Directions -
The task here is to set down every line of the listing exactly.

▬▬▬▬▬▬▬▬▬▬

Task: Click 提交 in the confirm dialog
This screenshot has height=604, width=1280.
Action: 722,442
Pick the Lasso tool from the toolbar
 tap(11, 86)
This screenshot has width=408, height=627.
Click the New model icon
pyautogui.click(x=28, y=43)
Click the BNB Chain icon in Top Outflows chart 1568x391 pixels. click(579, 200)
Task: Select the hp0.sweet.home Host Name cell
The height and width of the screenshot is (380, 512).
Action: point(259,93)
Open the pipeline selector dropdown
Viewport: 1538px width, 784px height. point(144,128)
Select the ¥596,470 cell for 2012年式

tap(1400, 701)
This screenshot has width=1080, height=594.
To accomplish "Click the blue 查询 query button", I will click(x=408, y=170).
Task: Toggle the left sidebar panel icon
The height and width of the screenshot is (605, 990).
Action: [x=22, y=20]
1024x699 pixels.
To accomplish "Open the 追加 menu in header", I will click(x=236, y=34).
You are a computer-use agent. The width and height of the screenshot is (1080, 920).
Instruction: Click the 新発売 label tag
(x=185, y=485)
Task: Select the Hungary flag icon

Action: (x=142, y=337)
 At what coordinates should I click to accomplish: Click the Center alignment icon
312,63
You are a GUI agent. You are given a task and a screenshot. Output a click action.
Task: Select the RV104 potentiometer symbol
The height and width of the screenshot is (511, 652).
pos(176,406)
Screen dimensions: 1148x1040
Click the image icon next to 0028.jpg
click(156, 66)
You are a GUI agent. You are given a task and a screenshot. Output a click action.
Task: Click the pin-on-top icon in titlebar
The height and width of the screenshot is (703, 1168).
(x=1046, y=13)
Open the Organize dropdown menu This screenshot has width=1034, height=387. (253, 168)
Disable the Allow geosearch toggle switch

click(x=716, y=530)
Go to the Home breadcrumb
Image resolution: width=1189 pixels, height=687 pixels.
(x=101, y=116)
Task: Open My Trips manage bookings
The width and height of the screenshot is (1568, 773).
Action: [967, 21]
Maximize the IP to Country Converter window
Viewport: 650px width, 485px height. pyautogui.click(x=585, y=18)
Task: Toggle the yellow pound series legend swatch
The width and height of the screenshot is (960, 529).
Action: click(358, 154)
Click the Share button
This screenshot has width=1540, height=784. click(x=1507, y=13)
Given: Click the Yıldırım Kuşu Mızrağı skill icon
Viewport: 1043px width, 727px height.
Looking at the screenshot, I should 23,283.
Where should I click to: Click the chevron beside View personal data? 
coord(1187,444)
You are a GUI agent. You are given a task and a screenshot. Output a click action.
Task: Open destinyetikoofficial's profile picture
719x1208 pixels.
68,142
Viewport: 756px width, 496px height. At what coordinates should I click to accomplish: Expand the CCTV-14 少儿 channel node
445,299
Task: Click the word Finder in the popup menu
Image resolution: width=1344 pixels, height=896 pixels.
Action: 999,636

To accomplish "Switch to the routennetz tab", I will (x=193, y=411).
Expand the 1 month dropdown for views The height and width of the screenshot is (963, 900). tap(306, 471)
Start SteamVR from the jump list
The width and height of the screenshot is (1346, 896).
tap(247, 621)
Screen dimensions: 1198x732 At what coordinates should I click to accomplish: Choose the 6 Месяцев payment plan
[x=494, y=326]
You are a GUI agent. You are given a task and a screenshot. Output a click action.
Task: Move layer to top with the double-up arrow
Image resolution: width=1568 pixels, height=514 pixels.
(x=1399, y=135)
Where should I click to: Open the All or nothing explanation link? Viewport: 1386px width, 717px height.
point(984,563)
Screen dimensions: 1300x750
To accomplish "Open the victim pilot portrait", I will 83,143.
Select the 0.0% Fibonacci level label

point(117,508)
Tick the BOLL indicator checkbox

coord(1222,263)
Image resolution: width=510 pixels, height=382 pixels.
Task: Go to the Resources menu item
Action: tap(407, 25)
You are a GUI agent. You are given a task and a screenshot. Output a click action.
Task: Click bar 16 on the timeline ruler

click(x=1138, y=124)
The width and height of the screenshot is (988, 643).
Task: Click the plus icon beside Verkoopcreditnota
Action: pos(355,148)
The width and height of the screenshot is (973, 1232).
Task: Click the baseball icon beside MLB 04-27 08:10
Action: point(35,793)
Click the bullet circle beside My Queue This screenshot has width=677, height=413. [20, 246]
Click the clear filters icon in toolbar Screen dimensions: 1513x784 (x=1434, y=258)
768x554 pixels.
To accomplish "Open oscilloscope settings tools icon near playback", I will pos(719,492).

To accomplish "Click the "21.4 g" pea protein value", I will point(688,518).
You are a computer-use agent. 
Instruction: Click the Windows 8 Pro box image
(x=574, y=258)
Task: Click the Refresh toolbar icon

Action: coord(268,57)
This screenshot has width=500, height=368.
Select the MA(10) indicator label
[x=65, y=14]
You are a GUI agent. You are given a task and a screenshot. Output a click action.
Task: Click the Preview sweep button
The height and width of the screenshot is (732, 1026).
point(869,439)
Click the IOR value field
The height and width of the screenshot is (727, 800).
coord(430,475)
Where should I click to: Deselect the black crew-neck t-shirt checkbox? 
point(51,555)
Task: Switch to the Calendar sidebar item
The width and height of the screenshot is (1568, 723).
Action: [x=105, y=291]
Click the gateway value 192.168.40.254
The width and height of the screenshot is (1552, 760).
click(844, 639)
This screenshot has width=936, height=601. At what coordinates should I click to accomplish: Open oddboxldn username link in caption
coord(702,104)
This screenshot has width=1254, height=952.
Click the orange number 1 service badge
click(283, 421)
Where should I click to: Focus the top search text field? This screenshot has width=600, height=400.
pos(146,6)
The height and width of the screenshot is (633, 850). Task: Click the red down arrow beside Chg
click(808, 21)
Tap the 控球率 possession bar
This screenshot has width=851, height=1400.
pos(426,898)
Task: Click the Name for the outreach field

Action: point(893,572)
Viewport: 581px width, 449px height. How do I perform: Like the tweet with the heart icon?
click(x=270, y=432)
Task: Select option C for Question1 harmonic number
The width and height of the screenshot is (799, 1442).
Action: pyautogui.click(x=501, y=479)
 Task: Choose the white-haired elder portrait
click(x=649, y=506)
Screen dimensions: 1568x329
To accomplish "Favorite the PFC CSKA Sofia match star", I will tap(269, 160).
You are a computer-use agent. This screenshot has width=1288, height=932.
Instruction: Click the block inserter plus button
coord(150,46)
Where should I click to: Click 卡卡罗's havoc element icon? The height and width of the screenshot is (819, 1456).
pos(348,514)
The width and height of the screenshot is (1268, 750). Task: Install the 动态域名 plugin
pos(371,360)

▬▬▬▬▬▬▬▬▬▬

Finished exercise -
Task: Click 提交 in the confirm dialog
This screenshot has height=604, width=1280.
Action: 722,442
Pick the Lasso tool from the toolbar
 tap(11, 86)
This screenshot has width=408, height=627.
Click the New model icon
pyautogui.click(x=28, y=43)
Click the BNB Chain icon in Top Outflows chart 1568x391 pixels. click(579, 200)
Task: Select the hp0.sweet.home Host Name cell
The height and width of the screenshot is (380, 512).
Action: point(259,93)
Open the pipeline selector dropdown
Viewport: 1538px width, 784px height. point(144,128)
Select the ¥596,470 cell for 2012年式

tap(1400, 701)
This screenshot has width=1080, height=594.
To accomplish "Click the blue 查询 query button", I will click(x=408, y=170).
Task: Toggle the left sidebar panel icon
The height and width of the screenshot is (605, 990).
Action: [x=22, y=20]
1024x699 pixels.
To accomplish "Open the 追加 menu in header", I will click(x=236, y=34).
You are a computer-use agent. The width and height of the screenshot is (1080, 920).
Instruction: Click the 新発売 label tag
(x=185, y=485)
Task: Select the Hungary flag icon

Action: (x=142, y=337)
 At what coordinates should I click to accomplish: Click the Center alignment icon
312,63
You are a GUI agent. You are given a task and a screenshot. Output a click action.
Task: Select the RV104 potentiometer symbol
The height and width of the screenshot is (511, 652).
pos(176,406)
Screen dimensions: 1148x1040
Click the image icon next to 0028.jpg
click(156, 66)
You are a GUI agent. You are given a task and a screenshot. Output a click action.
Task: Click the pin-on-top icon in titlebar
The height and width of the screenshot is (703, 1168).
(x=1046, y=13)
Open the Organize dropdown menu This screenshot has width=1034, height=387. (253, 168)
Disable the Allow geosearch toggle switch

click(x=716, y=530)
Go to the Home breadcrumb
Image resolution: width=1189 pixels, height=687 pixels.
(x=101, y=116)
Task: Open My Trips manage bookings
The width and height of the screenshot is (1568, 773).
Action: [967, 21]
Maximize the IP to Country Converter window
Viewport: 650px width, 485px height. pyautogui.click(x=585, y=18)
Task: Toggle the yellow pound series legend swatch
The width and height of the screenshot is (960, 529).
Action: click(358, 154)
Click the Share button
This screenshot has width=1540, height=784. click(x=1507, y=13)
Given: Click the Yıldırım Kuşu Mızrağı skill icon
Viewport: 1043px width, 727px height.
Looking at the screenshot, I should 23,283.
Where should I click to: Click the chevron beside View personal data? 
coord(1187,444)
You are a GUI agent. You are given a task and a screenshot. Output a click action.
Task: Open destinyetikoofficial's profile picture
719x1208 pixels.
68,142
Viewport: 756px width, 496px height. At what coordinates should I click to accomplish: Expand the CCTV-14 少儿 channel node
445,299
Task: Click the word Finder in the popup menu
Image resolution: width=1344 pixels, height=896 pixels.
Action: 999,636

To accomplish "Switch to the routennetz tab", I will (x=193, y=411).
Expand the 1 month dropdown for views The height and width of the screenshot is (963, 900). tap(306, 471)
Start SteamVR from the jump list
The width and height of the screenshot is (1346, 896).
tap(247, 621)
Screen dimensions: 1198x732 At what coordinates should I click to accomplish: Choose the 6 Месяцев payment plan
[x=494, y=326]
You are a GUI agent. You are given a task and a screenshot. Output a click action.
Task: Move layer to top with the double-up arrow
Image resolution: width=1568 pixels, height=514 pixels.
(x=1399, y=135)
Where should I click to: Open the All or nothing explanation link? Viewport: 1386px width, 717px height.
point(984,563)
Screen dimensions: 1300x750
To accomplish "Open the victim pilot portrait", I will 83,143.
Select the 0.0% Fibonacci level label

point(117,508)
Tick the BOLL indicator checkbox

coord(1222,263)
Image resolution: width=510 pixels, height=382 pixels.
Task: Go to the Resources menu item
Action: tap(407, 25)
You are a GUI agent. You are given a task and a screenshot. Output a click action.
Task: Click bar 16 on the timeline ruler

click(x=1138, y=124)
The width and height of the screenshot is (988, 643).
Task: Click the plus icon beside Verkoopcreditnota
Action: pos(355,148)
The width and height of the screenshot is (973, 1232).
Task: Click the baseball icon beside MLB 04-27 08:10
Action: point(35,793)
Click the bullet circle beside My Queue This screenshot has width=677, height=413. [20, 246]
Click the clear filters icon in toolbar Screen dimensions: 1513x784 (x=1434, y=258)
768x554 pixels.
To accomplish "Open oscilloscope settings tools icon near playback", I will pos(719,492).

To accomplish "Click the "21.4 g" pea protein value", I will point(688,518).
You are a computer-use agent. 
Instruction: Click the Windows 8 Pro box image
(x=574, y=258)
Task: Click the Refresh toolbar icon

Action: coord(268,57)
This screenshot has width=500, height=368.
Select the MA(10) indicator label
[x=65, y=14]
You are a GUI agent. You are given a task and a screenshot. Output a click action.
Task: Click the Preview sweep button
The height and width of the screenshot is (732, 1026).
point(869,439)
Click the IOR value field
The height and width of the screenshot is (727, 800).
coord(430,475)
Where should I click to: Deselect the black crew-neck t-shirt checkbox? 
point(51,555)
Task: Switch to the Calendar sidebar item
The width and height of the screenshot is (1568, 723).
Action: [x=105, y=291]
Click the gateway value 192.168.40.254
The width and height of the screenshot is (1552, 760).
click(844, 639)
This screenshot has width=936, height=601. At what coordinates should I click to accomplish: Open oddboxldn username link in caption
coord(702,104)
This screenshot has width=1254, height=952.
Click the orange number 1 service badge
click(283, 421)
Where should I click to: Focus the top search text field? This screenshot has width=600, height=400.
pos(146,6)
The height and width of the screenshot is (633, 850). Task: Click the red down arrow beside Chg
click(808, 21)
Tap the 控球率 possession bar
This screenshot has width=851, height=1400.
pos(426,898)
Task: Click the Name for the outreach field

Action: point(893,572)
Viewport: 581px width, 449px height. How do I perform: Like the tweet with the heart icon?
click(x=270, y=432)
Task: Select option C for Question1 harmonic number
The width and height of the screenshot is (799, 1442).
Action: pyautogui.click(x=501, y=479)
 Task: Choose the white-haired elder portrait
click(x=649, y=506)
Screen dimensions: 1568x329
To accomplish "Favorite the PFC CSKA Sofia match star", I will tap(269, 160).
You are a computer-use agent. This screenshot has width=1288, height=932.
Instruction: Click the block inserter plus button
coord(150,46)
Where should I click to: Click 卡卡罗's havoc element icon? The height and width of the screenshot is (819, 1456).
pos(348,514)
The width and height of the screenshot is (1268, 750). Task: Install the 动态域名 plugin
pos(371,360)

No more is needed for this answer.